The skin elasticity improving effect of the nutrient cosmetics prepared in Table 2 was measured. After dividing 20 healthy women over 30 years old into two groups at the temperature of 24 ~ 26 ℃ and 75% humidity, apply facial lotion of Formulation Example 1 and Comparative Formulation Example 2 twice a day for 12 weeks on the face of women in each group. Skin elasticity was measured using a skin elasticity measuring instrument (Cutometer SEM 575, C + K Electronic Co., Germany).

The results were obtained from R8 [R8 (left) -R8 (right)] of Cutometer SEM 575 and are shown in Table 4 below. The R8 value indicates the nature of skin viscoelasticity.

Test substance Skin elasticity effect Formulation Example 1 0.33 Comparative Formulation Example 2 0.10

As can be seen from the results of Table 4, the group coated with the material of Formulation Example 1 containing according to the present invention further increased skin elasticity compared to the group applied with Comparative Formulation Example 2.

Separately, at the end of the test, the subjects were asked to complete the questionnaire, and the subjective efficacy evaluation was conducted simultaneously with the mechanical evaluation. The results are shown in Table 5 below.

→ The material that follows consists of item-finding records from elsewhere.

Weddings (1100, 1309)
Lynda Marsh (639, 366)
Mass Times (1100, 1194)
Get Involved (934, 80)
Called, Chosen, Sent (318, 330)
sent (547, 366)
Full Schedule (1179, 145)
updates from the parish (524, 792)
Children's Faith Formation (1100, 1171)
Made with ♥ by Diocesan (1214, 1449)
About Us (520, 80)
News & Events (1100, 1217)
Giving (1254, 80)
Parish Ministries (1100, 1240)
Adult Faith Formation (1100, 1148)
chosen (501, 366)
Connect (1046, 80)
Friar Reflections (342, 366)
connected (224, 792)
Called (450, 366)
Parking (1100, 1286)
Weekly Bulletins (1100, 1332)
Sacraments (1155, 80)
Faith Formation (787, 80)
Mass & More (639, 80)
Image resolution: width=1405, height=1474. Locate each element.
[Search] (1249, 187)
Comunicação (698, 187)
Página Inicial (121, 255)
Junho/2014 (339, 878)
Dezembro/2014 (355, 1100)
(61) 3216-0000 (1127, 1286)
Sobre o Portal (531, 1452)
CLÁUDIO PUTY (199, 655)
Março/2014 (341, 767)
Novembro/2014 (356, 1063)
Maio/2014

Applicator Respondents (Personal) Very good Good usually Inadequate Formulation Example 1 3 6 One 0 Comparative Formulation Example 2 One 3 3 3

In addition, the survey also confirmed that the skin elasticity was improved when the formulation example 1 containing beta-1,3-glucan extract extracted by the Himalayan glacial water solvent extraction method according to the present invention.

Claims (8)

Extraction method for extracting active ingredients from plants using glacial water as an extraction solvent, 1) adding glacial water to the plant and leaving it at room temperature for one day to extract the extract twice or more, and then filtrate the filtrate filtered in a vacuum concentrator to obtain a primary product; And 2) adding glacial water to the obtained product again, stirring at room temperature for 2 hours or more, sufficiently washing, filtering, and drying in a vacuum oven to obtain a extract; Extraction method characterized in that it comprises a. delete The method of claim 1, wherein the plant is a skirt mushroom, Ganoderma lucidum mushroom, spiritual mushroom, shiitake mushroom, mycobacterium fungus, yeast, barley, papaya, green tea, coffee, strawberry, eggplant, grapes, red beans, black beans, cacao, beans, ginseng, Extraction method characterized in that at least one member selected from the group consisting of hemp, parsley, bokbunja, persimmon leaves, rose hips, grapefruit, bell pepper, bilberry, potato, avocado and yellow white. The method of claim 1, wherein the active ingredient is beta-1,3-glucan, papain enzyme, polyphenol, saponin, adenosine, vitamin C (ascorbic acid), arbutin, niacinamide and acetylglucosamine (acetylglucosamine) extraction method characterized in that at least one selected from the group consisting of. Nanoemulsified particles comprising the active ingredient and lecithin extracted by the method according to claim 1 and having a particle size of 1000 to 30nm. The nanoemulsified particles according to claim 5, wherein the content of the active ingredient is 0.001 to 50% by weight based on the total weight of the nanoemulsified particles. The nanoemulsified particles according to claim 5, wherein the content of the lecithin is 0.5 to 5% by weight based on the total weight of the nano emulsified particles. A cosmetic composition comprising the nanoemulsified particles according to any one of claims 5 to 7 as an active ingredient.